Last month, I broke DNS on a production cluster by attempting to resolve a hostname.

Discovery

On my laptop, I run Debian 10, with systemd-resolved for DNS. My VPN client hooks into systemd-resolved to add a private DNS server and local domains (including *.service.consul and *.node.consul) to the configuration. That makes it very easy to connect to internal services by name. Multiple instances of these services are deployed to achieve high availability, consul DNS will always direct me to a working instance.

Last week I upgraded my laptop from Debian 9 to 10. This also came with a change in defaults for systemd-resolved: DNSSEC is now set to allow-downgrade by default, which will send additional DNS queries.

After connecting to the VPN, I try to connect to a consul service. This fails because of a DNS resolution failure.

Manually trying to resolve the name with dig results in connection timeouts as well.

Then trying with systemd-resolve results in an other error message.

lars@lars-debian:~$ systemd-resolve xyz.service.consul
xyz.service.consul: resolve call failed: DNSSEC validation failed: no-signature

The logs of systemd-resolved are filled with these DNSSEC validation failures too. After a lot of retried attempts, systemd-resolved marks the DNS server as non-DNSSEC capable: Jul 18 14:31:22 lars-debian systemd-resolved[635]: Server 10.88.30.3 does not support DNSSEC, downgrading to non-DNSSEC mode.

Unfortunately, at this time the damage is already done.

Walking in circles

What happened? To check for DNSSEC support, systemd-resolved sends a DNS query for the DS record type of consul. to its configured recursor.

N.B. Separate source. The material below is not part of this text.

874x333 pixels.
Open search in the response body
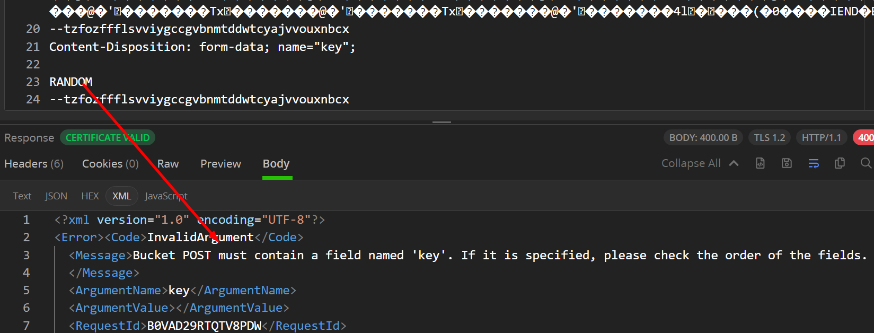[x=866, y=163]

In this case, that is the dnsmasq server running at 10.88.10.3. dnsmasq receives the query, and sees that a specific resolver has been configured for consul.. It forwards the DNS query to the consul server at 10.88.10.2 to resolve it.

Consul is configured with a recursor, so DNS queries for other (not *.consul) domains would be forwarded to the same dnsmasq server.

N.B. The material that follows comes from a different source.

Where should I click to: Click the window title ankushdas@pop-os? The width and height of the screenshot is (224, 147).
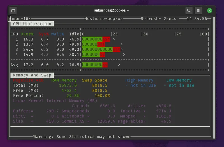tap(111, 10)
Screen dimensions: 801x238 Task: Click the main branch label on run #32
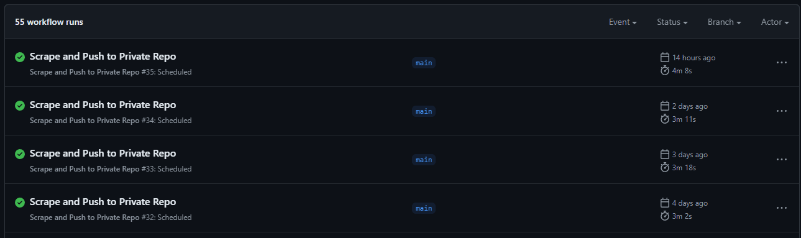coord(424,208)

However, the underlying DNS server implementation of consul delegates DS queries to the parent handler, which are the configured recursors.

The result is that a DS consul. query is sent from consul 10.88.10.3 to the dnsmasq server running at 10.88.10.2. Upon seeing a query for consul., dnsmasq forwards it back to consul, and round and round in circles it goes.

Amplification

Dnsmasq has a maximum number of concurrent pending queries, by default 150. When this limit is reached, it starts answering SERVFAIL to all new requests. This response starts making its way back up the stack of recursive DNS queries.

Upon receiving a SERVFAIL answer, dnsmasq will retry the DNS query once more. There is a stack of 150 pending queries that are waiting for a response of the previous query. Every time a slot becomes available, it is immediately occupied by a retry.

The result is that very little legitimate DNS queries are able to get through. The only way to resolve this loop is to break it by restarting either dnsmasq or consul.

Conclusion

Don’t create a loop in your DNS recursors’ configuration. In our case, nothing was querying consul directly anyways, since the dnsmasq server was configured the system resolver.

I reported an issue to consul, because either the documentation or the code is incorrect. This lead us to think that our configuration was okay.